While material selection and specification have always been central to the healthcare design process, healthcare systems should examine the materials they use in their spaces and how those materials interact with both visitors and staff. High-touch surfaces such as furniture, counters, privacy curtains, and door handles should be specified in materials that are easy to clean and disinfect. Seamless materials, without cracks, joints, or crevices, will support disinfection and mitigate the transfer of pathogens if maintained properly. Advancements in the use of metals such as copper and silver, which are inherently antimicrobial, into materials like countertops, furniture, fabrics, and draperies will naturally ward off microbes.
In the future public spaces could include more automated, touchless elements6 such as automatic doors, hands-free controls, and app- or voice-activated devices. Self-cleaning rooms such as restrooms or other spaces that can be sealed and disinfected on a regular basis will offer another layer of protection from contamination. The use of UV lighting and vaporized hydrogen peroxide to disinfect spaces will grow in popularity and are another way to control the spread of viruses.

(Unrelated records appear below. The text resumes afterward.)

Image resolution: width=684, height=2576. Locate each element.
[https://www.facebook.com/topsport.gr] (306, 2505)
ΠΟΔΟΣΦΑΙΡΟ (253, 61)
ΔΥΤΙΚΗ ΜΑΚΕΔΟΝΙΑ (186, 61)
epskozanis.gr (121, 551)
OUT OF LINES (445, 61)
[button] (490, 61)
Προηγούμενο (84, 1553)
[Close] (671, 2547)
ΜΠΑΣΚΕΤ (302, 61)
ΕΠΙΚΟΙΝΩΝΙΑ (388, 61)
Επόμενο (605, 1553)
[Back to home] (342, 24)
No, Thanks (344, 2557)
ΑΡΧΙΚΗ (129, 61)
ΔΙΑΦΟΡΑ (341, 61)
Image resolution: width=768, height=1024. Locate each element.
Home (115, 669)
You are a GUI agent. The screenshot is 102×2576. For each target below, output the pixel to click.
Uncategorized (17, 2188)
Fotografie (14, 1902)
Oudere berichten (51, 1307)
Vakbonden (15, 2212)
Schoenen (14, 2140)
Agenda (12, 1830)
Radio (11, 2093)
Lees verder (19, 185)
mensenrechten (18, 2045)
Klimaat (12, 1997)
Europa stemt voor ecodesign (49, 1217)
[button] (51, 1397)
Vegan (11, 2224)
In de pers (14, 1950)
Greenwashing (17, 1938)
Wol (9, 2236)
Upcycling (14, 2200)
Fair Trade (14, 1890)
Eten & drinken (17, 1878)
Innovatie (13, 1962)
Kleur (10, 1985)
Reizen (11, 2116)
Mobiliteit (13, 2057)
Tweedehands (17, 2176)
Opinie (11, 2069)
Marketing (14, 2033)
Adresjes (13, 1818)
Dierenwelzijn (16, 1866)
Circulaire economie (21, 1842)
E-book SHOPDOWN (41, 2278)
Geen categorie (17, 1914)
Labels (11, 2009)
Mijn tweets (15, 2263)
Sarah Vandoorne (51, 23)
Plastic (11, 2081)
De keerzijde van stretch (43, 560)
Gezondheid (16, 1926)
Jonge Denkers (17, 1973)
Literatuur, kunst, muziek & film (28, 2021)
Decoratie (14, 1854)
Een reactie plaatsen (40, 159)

As the pandemic has increased uncertainty and anxiety throughout society, consumers will find comfort and security in the familiar style, colors, and tones of home. Healthcare spaces can react to this need for stability by introducing biophilic principles to reflect nature, especially in more urban environments. Facilities can introduce design features that stimulate the parasympathetic nervous system and mute the sympathetic nervous system (fight or flight response) as well as employ measures to distract and delight users to reduce stress and welcome the community to return to care environments. The creation of “sanctuary spaces” that feel safe, secure, and welcoming to users will instill calm and exhibit a focus on physical and mental health reflected through design.
Access to Telehealth
As indicated above, a primary measure that can be taken to ensure a safe return to the physical healthcare environment might be avoiding the traditional healthcare setting altogether. Health systems can ensure the health and safety of both their care team and their patients by offering virtual visits and appropriately separating patient populations. Telehealth can allow a vulnerable patient to be seen within the safety of their home – reducing their risk of exposure to contagion while minimizing the number of patients that are exposed to illness and capable of subsequent spread. While this is not a new technology, it is one that has seen marginal adoption in certain markets. Now, necessitated by COVID-19, health systems are seeing exponential increases in their virtual visits. In a talk hosted by the Center for Health Design, one Northeastern health system cited 1,500-2,000 average monthly appointments. In eight weeks following the outbreak of COVID-19 they had seen 200,000 virtual doctor visits. With the virtual barrier breaking down, healthcare providers can expect to see continued reliance on telehealth in the coming years.